PROBLEM TO WORK ON: Write out all of the entries, matching the original exactly.

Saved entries

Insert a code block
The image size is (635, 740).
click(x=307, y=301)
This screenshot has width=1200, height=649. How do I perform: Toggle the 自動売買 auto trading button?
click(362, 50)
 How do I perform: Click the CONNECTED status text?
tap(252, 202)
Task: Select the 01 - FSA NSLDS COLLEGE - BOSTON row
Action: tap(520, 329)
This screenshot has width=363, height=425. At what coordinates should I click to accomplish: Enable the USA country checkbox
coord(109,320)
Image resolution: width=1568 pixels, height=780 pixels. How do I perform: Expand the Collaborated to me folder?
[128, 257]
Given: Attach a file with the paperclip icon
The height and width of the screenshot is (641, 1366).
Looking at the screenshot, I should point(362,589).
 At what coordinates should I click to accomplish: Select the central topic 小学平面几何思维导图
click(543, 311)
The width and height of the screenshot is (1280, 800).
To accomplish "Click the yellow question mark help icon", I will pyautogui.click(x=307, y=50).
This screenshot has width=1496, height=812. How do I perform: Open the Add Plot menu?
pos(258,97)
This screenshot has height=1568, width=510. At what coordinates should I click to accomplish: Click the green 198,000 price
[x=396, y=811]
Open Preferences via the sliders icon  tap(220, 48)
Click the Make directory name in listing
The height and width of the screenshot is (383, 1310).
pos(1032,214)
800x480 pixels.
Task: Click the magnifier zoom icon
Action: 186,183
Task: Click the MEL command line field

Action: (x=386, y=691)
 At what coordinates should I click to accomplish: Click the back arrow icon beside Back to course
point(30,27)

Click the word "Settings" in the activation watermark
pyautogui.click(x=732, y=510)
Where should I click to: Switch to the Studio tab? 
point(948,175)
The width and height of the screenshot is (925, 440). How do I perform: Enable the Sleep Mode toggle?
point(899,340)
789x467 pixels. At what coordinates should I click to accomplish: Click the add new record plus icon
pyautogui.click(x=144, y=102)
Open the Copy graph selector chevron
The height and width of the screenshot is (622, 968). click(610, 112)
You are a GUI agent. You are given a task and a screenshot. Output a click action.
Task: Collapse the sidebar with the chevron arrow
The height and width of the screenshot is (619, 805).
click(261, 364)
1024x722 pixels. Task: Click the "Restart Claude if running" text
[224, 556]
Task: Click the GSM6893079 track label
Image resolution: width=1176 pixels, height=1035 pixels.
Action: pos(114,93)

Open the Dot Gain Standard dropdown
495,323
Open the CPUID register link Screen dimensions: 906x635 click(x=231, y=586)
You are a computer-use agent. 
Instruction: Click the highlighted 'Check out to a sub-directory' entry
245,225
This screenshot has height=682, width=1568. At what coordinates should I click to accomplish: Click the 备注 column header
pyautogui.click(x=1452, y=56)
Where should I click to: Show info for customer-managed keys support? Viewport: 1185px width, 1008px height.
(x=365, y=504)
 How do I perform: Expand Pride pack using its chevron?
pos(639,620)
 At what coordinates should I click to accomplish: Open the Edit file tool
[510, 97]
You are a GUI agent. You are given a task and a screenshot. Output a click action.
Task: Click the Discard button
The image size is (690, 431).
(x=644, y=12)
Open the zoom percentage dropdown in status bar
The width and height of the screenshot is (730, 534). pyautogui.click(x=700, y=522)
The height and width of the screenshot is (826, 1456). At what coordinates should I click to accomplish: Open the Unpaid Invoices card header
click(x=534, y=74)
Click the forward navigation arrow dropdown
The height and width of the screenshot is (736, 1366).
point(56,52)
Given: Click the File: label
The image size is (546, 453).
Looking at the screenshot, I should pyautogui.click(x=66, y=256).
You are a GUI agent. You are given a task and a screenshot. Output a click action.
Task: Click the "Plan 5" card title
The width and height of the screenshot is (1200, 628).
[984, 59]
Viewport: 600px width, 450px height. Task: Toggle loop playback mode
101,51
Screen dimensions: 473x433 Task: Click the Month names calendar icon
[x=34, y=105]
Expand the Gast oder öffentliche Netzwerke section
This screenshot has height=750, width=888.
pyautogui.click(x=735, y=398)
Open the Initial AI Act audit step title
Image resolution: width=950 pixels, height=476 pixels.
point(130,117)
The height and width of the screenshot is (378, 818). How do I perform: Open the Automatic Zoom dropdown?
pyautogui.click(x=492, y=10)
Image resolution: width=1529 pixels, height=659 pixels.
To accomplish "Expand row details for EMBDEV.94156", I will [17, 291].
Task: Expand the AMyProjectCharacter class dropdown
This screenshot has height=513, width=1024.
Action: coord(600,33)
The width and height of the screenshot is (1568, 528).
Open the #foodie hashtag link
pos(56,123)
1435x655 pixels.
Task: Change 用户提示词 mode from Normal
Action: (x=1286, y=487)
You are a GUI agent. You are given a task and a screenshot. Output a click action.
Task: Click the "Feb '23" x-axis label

WRITTEN ANSWER:
Insert a code block
The image size is (635, 740).
click(x=307, y=301)
This screenshot has width=1200, height=649. How do I perform: Toggle the 自動売買 auto trading button?
click(362, 50)
 How do I perform: Click the CONNECTED status text?
tap(252, 202)
Task: Select the 01 - FSA NSLDS COLLEGE - BOSTON row
Action: tap(520, 329)
This screenshot has width=363, height=425. At what coordinates should I click to accomplish: Enable the USA country checkbox
coord(109,320)
Image resolution: width=1568 pixels, height=780 pixels. How do I perform: Expand the Collaborated to me folder?
[128, 257]
Given: Attach a file with the paperclip icon
The height and width of the screenshot is (641, 1366).
Looking at the screenshot, I should point(362,589).
 At what coordinates should I click to accomplish: Select the central topic 小学平面几何思维导图
click(543, 311)
The width and height of the screenshot is (1280, 800).
To accomplish "Click the yellow question mark help icon", I will pyautogui.click(x=307, y=50).
This screenshot has width=1496, height=812. How do I perform: Open the Add Plot menu?
pos(258,97)
This screenshot has height=1568, width=510. At what coordinates should I click to accomplish: Click the green 198,000 price
[x=396, y=811]
Open Preferences via the sliders icon  tap(220, 48)
Click the Make directory name in listing
The height and width of the screenshot is (383, 1310).
pos(1032,214)
800x480 pixels.
Task: Click the magnifier zoom icon
Action: 186,183
Task: Click the MEL command line field

Action: (x=386, y=691)
 At what coordinates should I click to accomplish: Click the back arrow icon beside Back to course
point(30,27)

Click the word "Settings" in the activation watermark
pyautogui.click(x=732, y=510)
Where should I click to: Switch to the Studio tab? 
point(948,175)
The width and height of the screenshot is (925, 440). How do I perform: Enable the Sleep Mode toggle?
point(899,340)
789x467 pixels. At what coordinates should I click to accomplish: Click the add new record plus icon
pyautogui.click(x=144, y=102)
Open the Copy graph selector chevron
The height and width of the screenshot is (622, 968). click(610, 112)
You are a GUI agent. You are given a task and a screenshot. Output a click action.
Task: Collapse the sidebar with the chevron arrow
The height and width of the screenshot is (619, 805).
click(261, 364)
1024x722 pixels. Task: Click the "Restart Claude if running" text
[224, 556]
Task: Click the GSM6893079 track label
Image resolution: width=1176 pixels, height=1035 pixels.
Action: pos(114,93)

Open the Dot Gain Standard dropdown
495,323
Open the CPUID register link Screen dimensions: 906x635 click(x=231, y=586)
You are a computer-use agent. 
Instruction: Click the highlighted 'Check out to a sub-directory' entry
245,225
This screenshot has height=682, width=1568. At what coordinates should I click to accomplish: Click the 备注 column header
pyautogui.click(x=1452, y=56)
Where should I click to: Show info for customer-managed keys support? Viewport: 1185px width, 1008px height.
(x=365, y=504)
 How do I perform: Expand Pride pack using its chevron?
pos(639,620)
 At what coordinates should I click to accomplish: Open the Edit file tool
[510, 97]
You are a GUI agent. You are given a task and a screenshot. Output a click action.
Task: Click the Discard button
The image size is (690, 431).
(x=644, y=12)
Open the zoom percentage dropdown in status bar
The width and height of the screenshot is (730, 534). pyautogui.click(x=700, y=522)
The height and width of the screenshot is (826, 1456). At what coordinates should I click to accomplish: Open the Unpaid Invoices card header
click(x=534, y=74)
Click the forward navigation arrow dropdown
The height and width of the screenshot is (736, 1366).
point(56,52)
Given: Click the File: label
The image size is (546, 453).
Looking at the screenshot, I should pyautogui.click(x=66, y=256).
You are a GUI agent. You are given a task and a screenshot. Output a click action.
Task: Click the "Plan 5" card title
The width and height of the screenshot is (1200, 628).
[984, 59]
Viewport: 600px width, 450px height. Task: Toggle loop playback mode
101,51
Screen dimensions: 473x433 Task: Click the Month names calendar icon
[x=34, y=105]
Expand the Gast oder öffentliche Netzwerke section
This screenshot has height=750, width=888.
pyautogui.click(x=735, y=398)
Open the Initial AI Act audit step title
Image resolution: width=950 pixels, height=476 pixels.
point(130,117)
The height and width of the screenshot is (378, 818). How do I perform: Open the Automatic Zoom dropdown?
pyautogui.click(x=492, y=10)
Image resolution: width=1529 pixels, height=659 pixels.
To accomplish "Expand row details for EMBDEV.94156", I will [17, 291].
Task: Expand the AMyProjectCharacter class dropdown
This screenshot has height=513, width=1024.
Action: coord(600,33)
The width and height of the screenshot is (1568, 528).
Open the #foodie hashtag link
pos(56,123)
1435x655 pixels.
Task: Change 用户提示词 mode from Normal
Action: (x=1286, y=487)
You are a GUI agent. You are given a task and a screenshot. Output a click action.
Task: Click the "Feb '23" x-axis label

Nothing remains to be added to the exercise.